Просто раскомментируйте первую строку:
## Раскомментируйте эти две строки, если хотите добавить Lets Encrypt (https)
- "templates/web.ssl.template.yml"
#- "templates/web.letsencrypt.ssl.template.yml"
Это настроит nginx для работы с SSL, используя /shared/ssl/ssl.crt и /shared/ssl/ssl.key. При этом вам нужно лишь убедиться, что по этим путям находятся действительный сертификат и ключ.
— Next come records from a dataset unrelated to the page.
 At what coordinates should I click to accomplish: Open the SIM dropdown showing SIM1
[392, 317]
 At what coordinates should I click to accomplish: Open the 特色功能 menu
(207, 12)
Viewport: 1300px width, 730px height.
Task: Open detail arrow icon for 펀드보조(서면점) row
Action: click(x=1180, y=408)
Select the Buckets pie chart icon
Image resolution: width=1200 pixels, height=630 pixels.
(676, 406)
Предполагая, что установка выполнена в стандартное расположение, путь к этой директории на хост-системе — /var/discourse/shared/standalone/ssl/.
В конце концов я выяснил, что дело в сертификате Cloudflare. Переключение на DNS-вызов через Let’s Encrypt работает безупречно.
Теперь я немного больше знаю о том, как работает Discourse «под капотом». Круто!
–
Обновление: Кстати, возможно ли разрешить пользователям выбирать способ генерации сертификата в процессе настройки? Для новичков, таких как я, приходится читать логи и искать их, чтобы понять, что именно сертификаты приводят к сбоям соединения.
Нет. Настройка разработана для одного простого способа установки, который (почти) всегда работает. Установка за брандмауэром, который не допускает доступ из публичного интернета, — это конфигурация, которую будет сложно поддерживать.